**PROBLEM DETAILS**
The expected output is an exact copy of the lines from the one containing "Image resolution: width=2520" to the final line below, minus any pictures.
------
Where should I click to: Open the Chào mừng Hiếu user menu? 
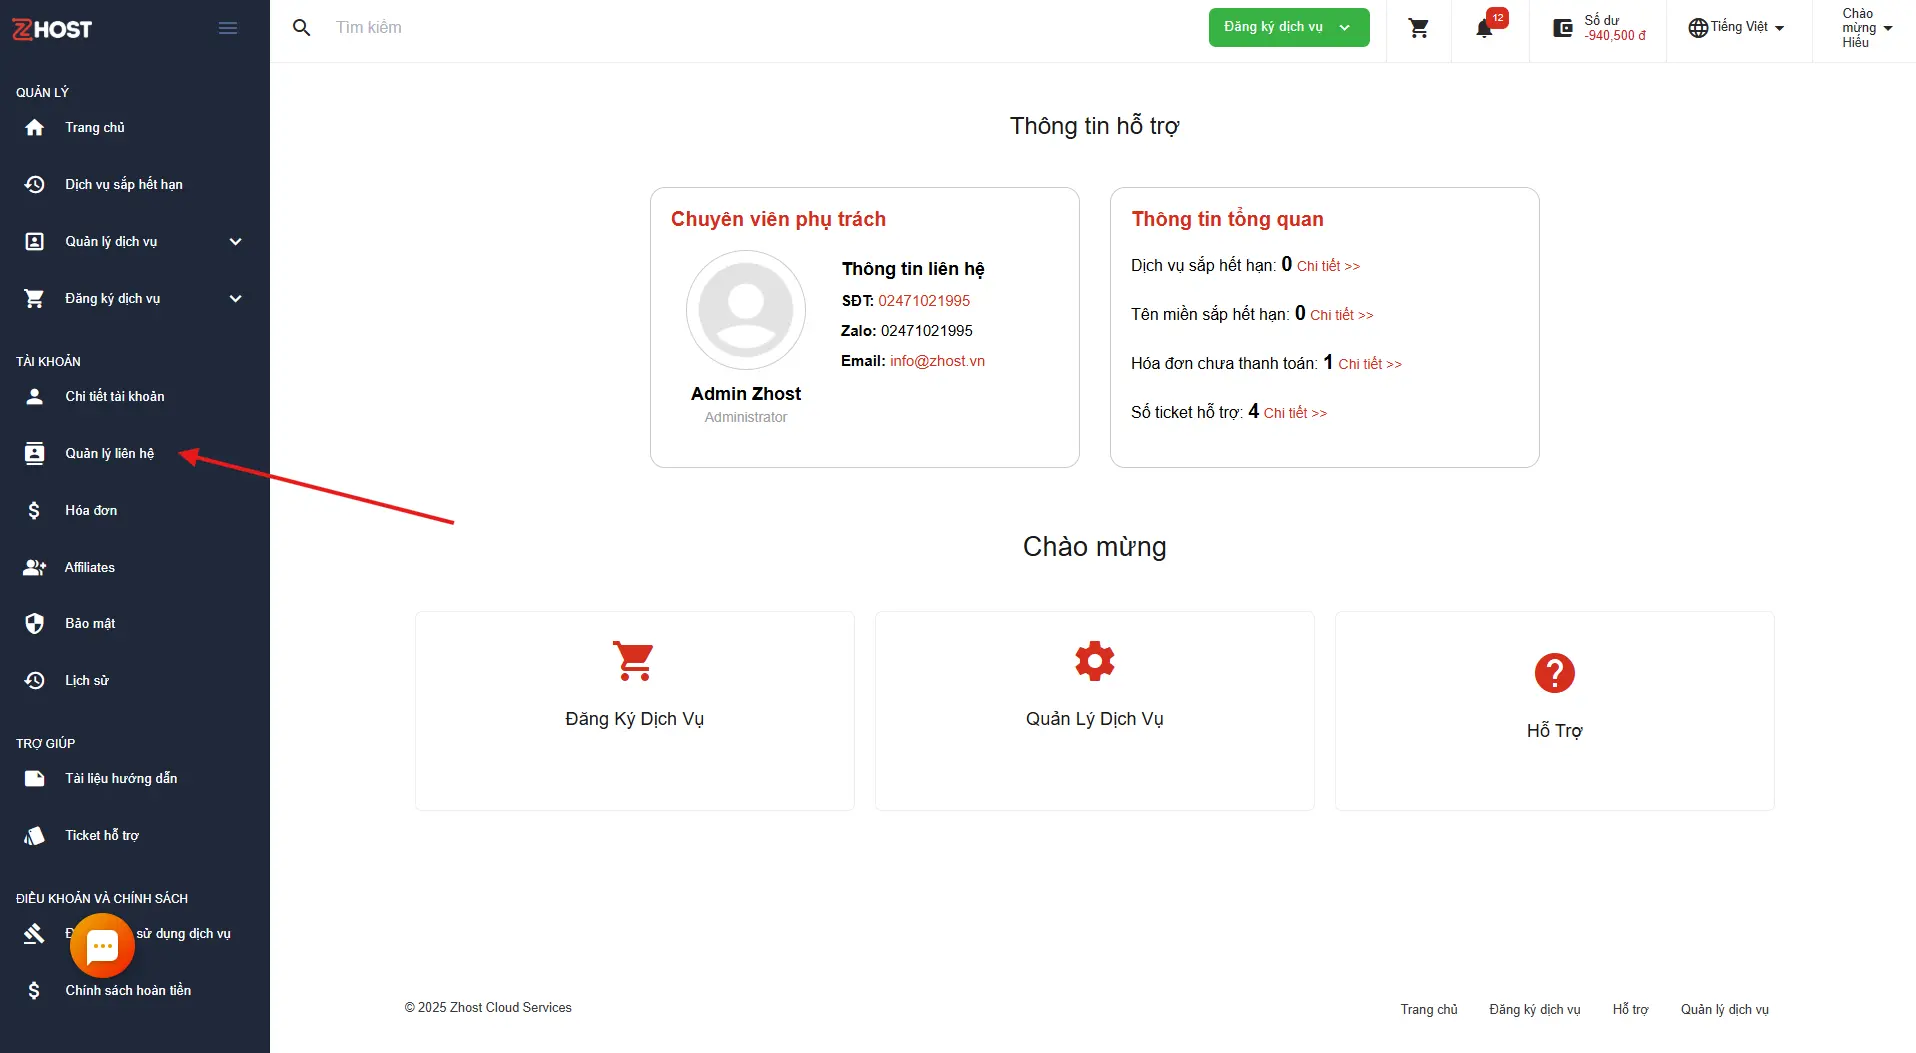pos(1866,28)
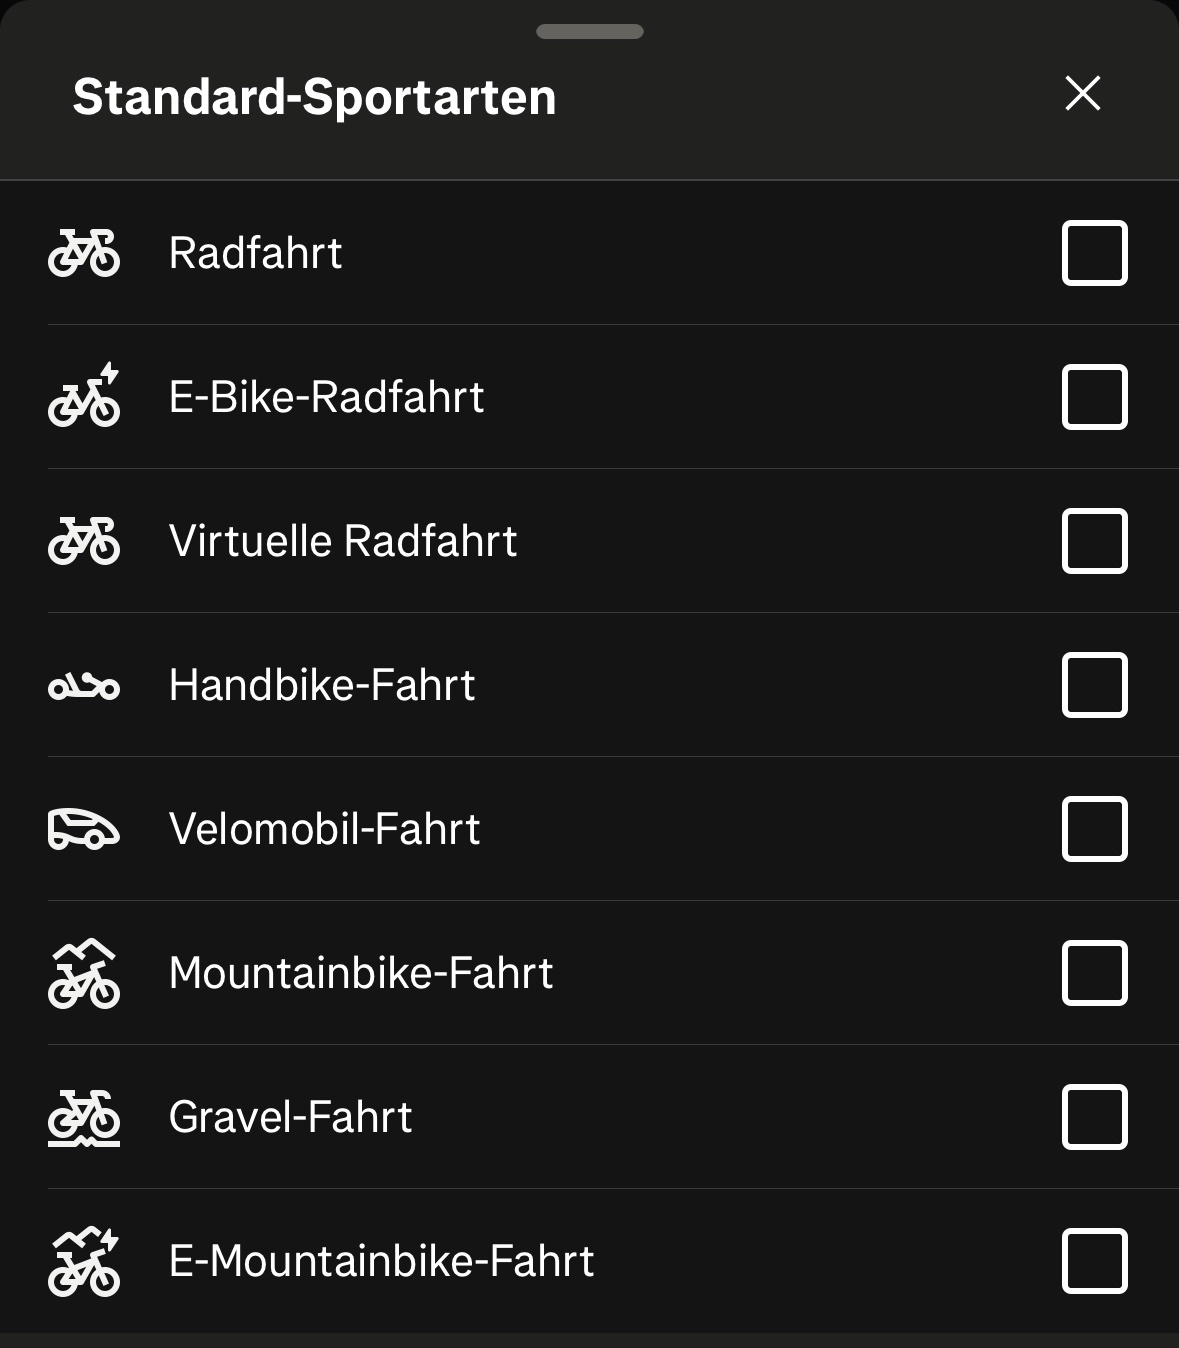Viewport: 1179px width, 1348px height.
Task: Close the Standard-Sportarten sheet
Action: coord(1083,94)
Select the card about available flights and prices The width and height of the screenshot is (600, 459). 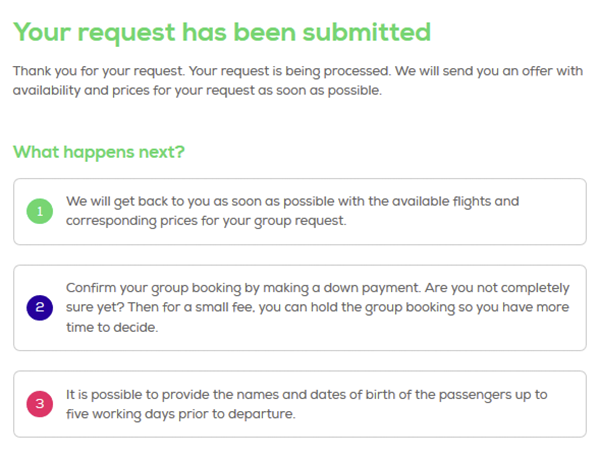pyautogui.click(x=300, y=212)
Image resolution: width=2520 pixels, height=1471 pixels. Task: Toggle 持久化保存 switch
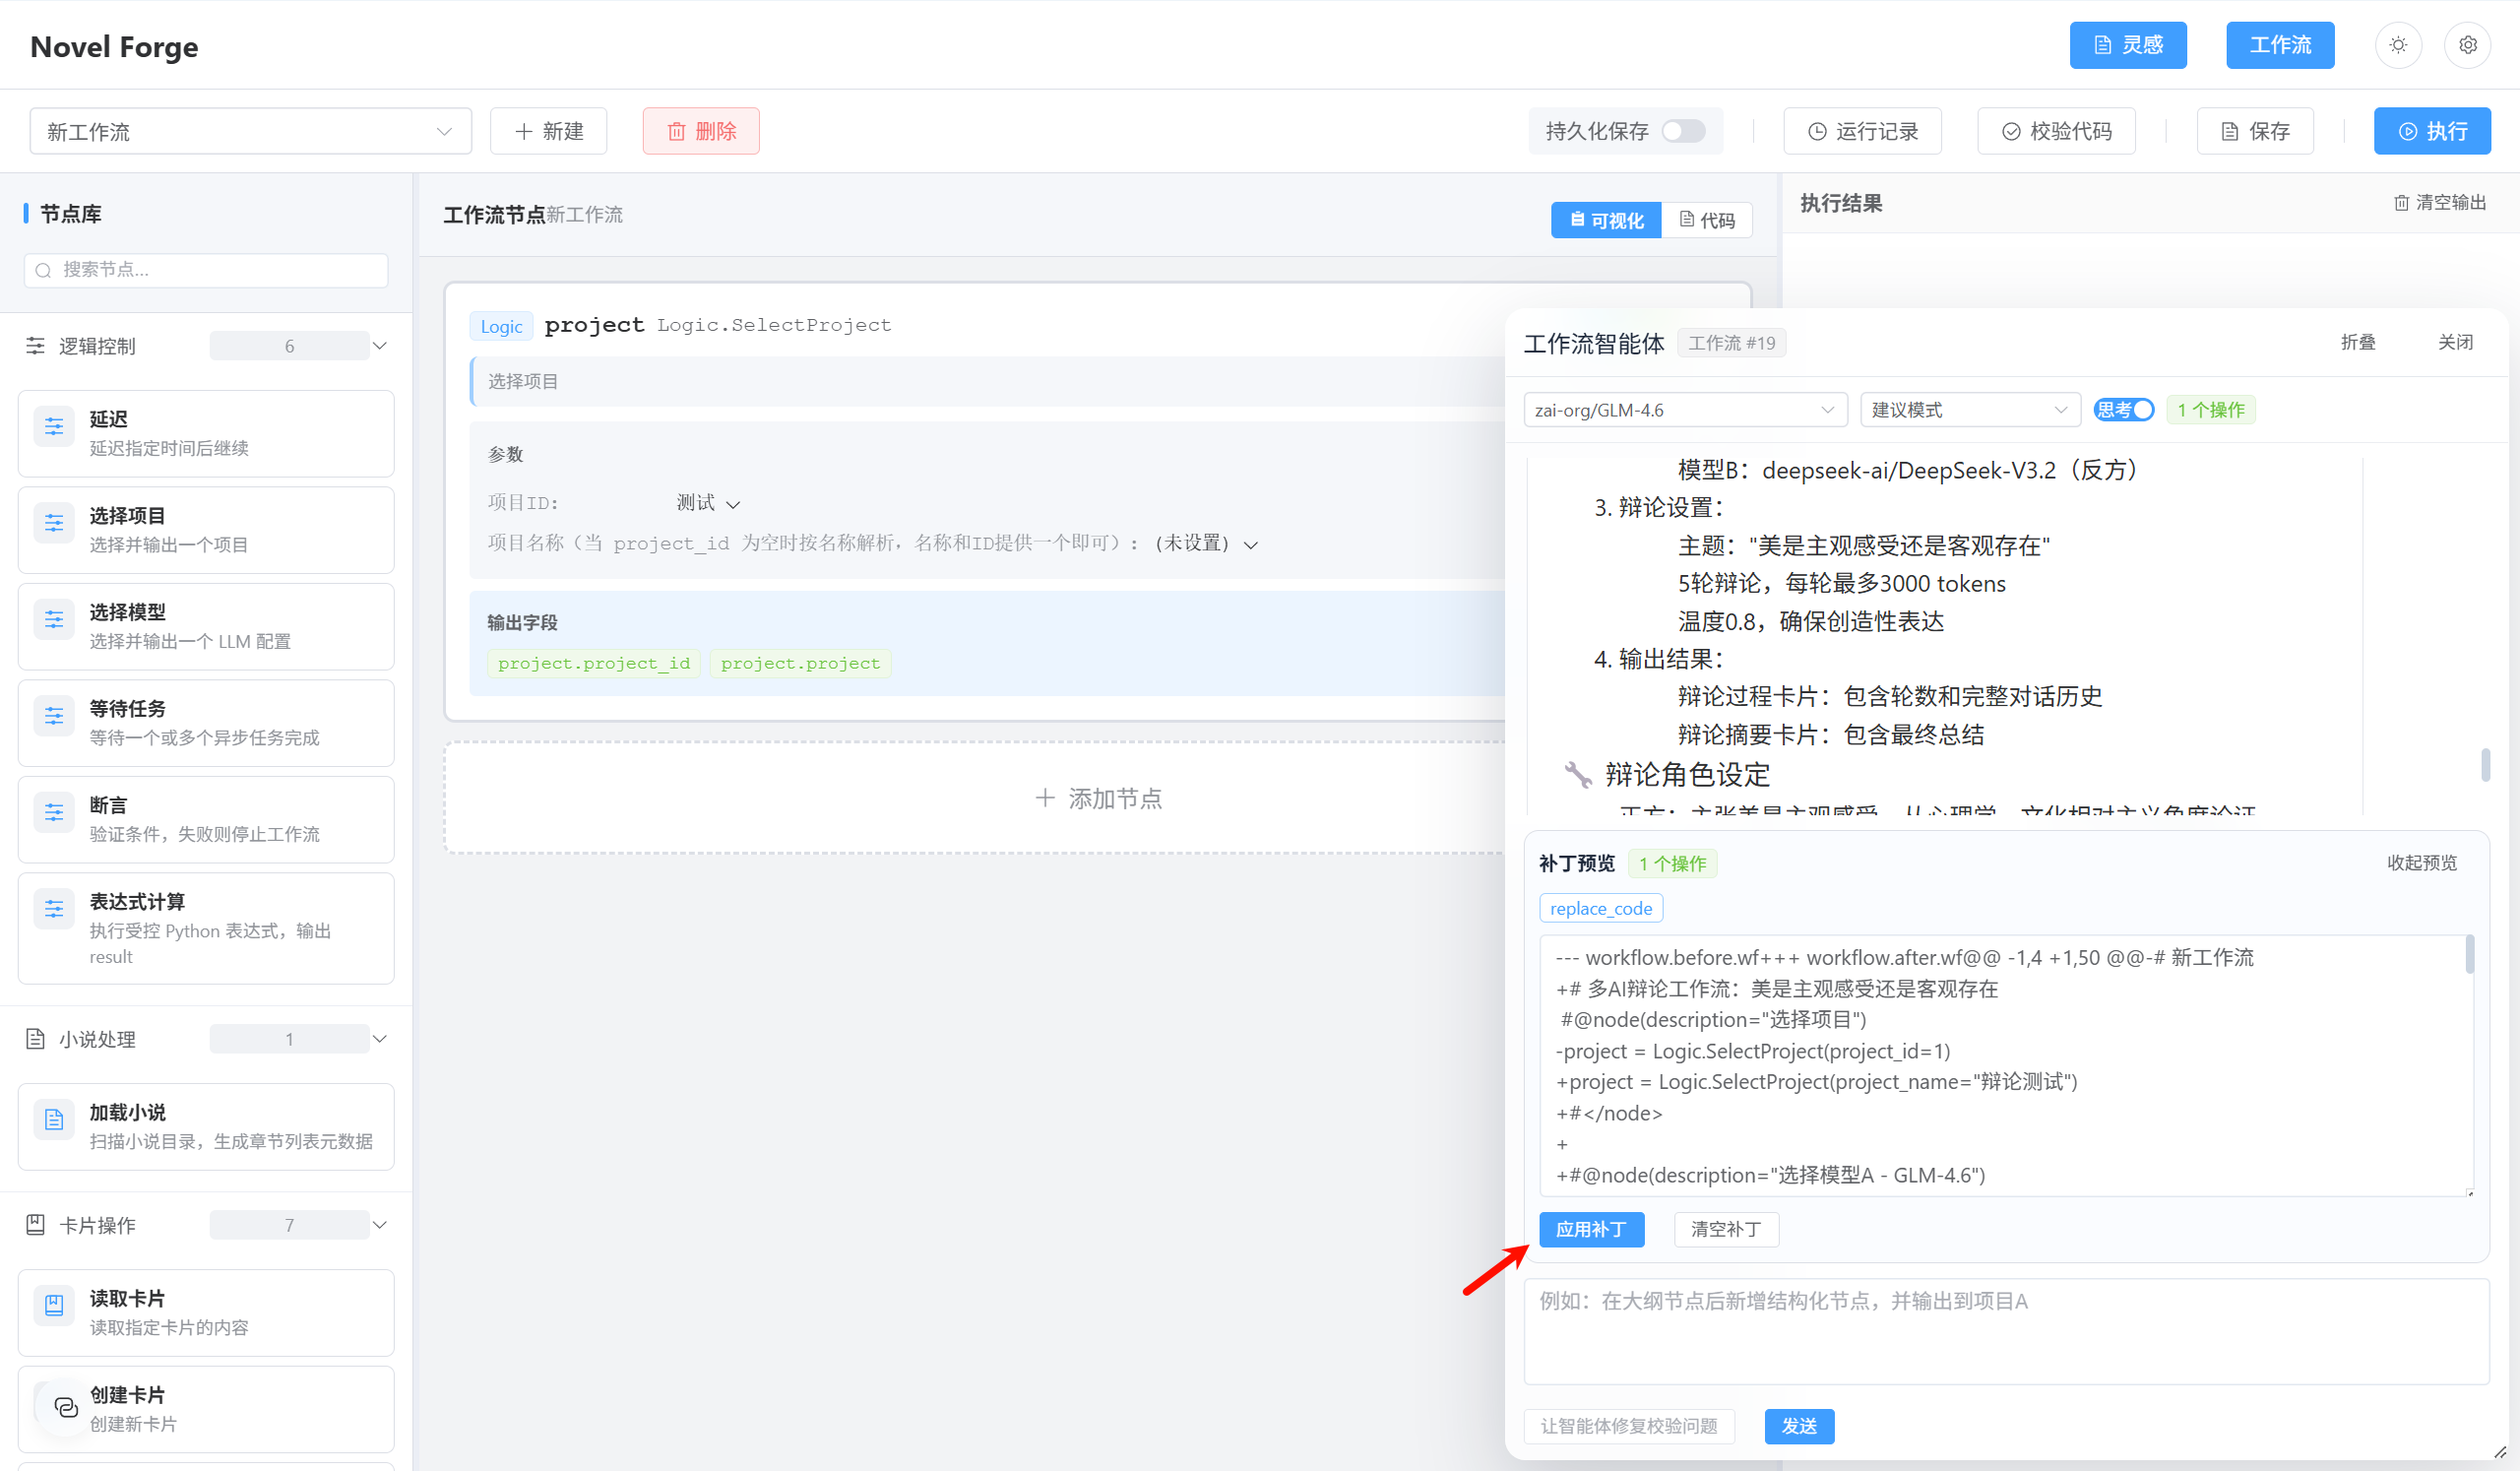coord(1683,131)
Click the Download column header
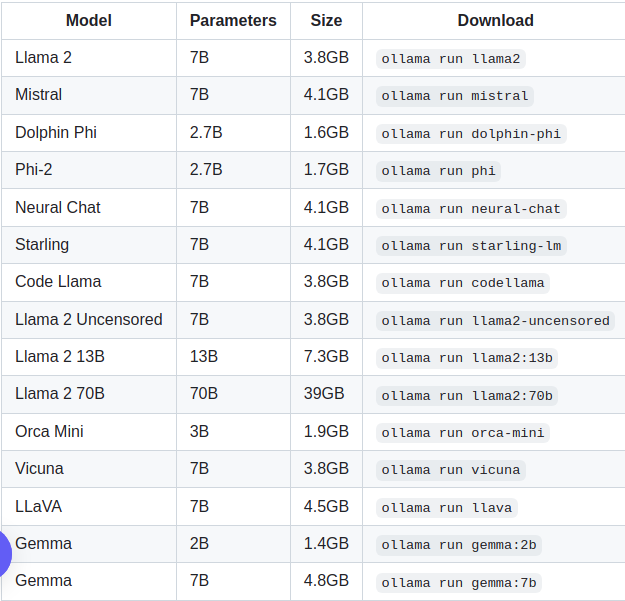This screenshot has height=601, width=625. pyautogui.click(x=495, y=21)
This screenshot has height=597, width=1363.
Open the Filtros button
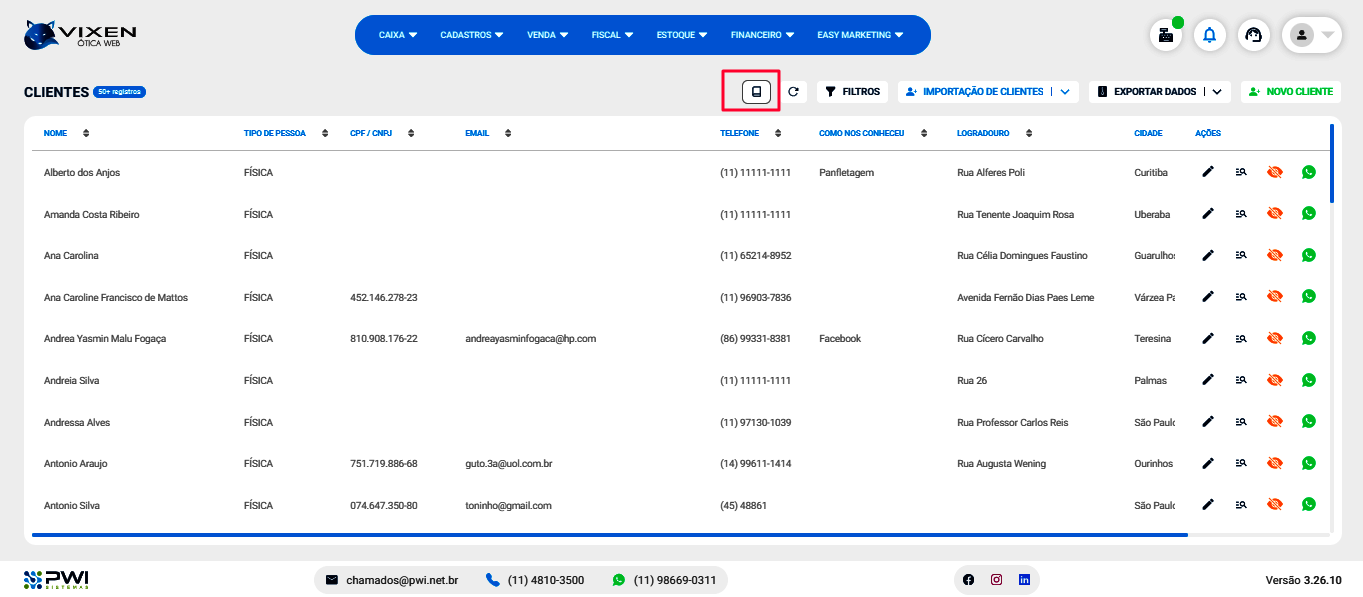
------
**ANSWER BOX**
Image resolution: width=2520 pixels, height=1471 pixels. Task: Toggle 持久化保存 switch
coord(1683,131)
Click the Download column header
This screenshot has height=601, width=625. pyautogui.click(x=495, y=21)
This screenshot has height=597, width=1363.
Open the Filtros button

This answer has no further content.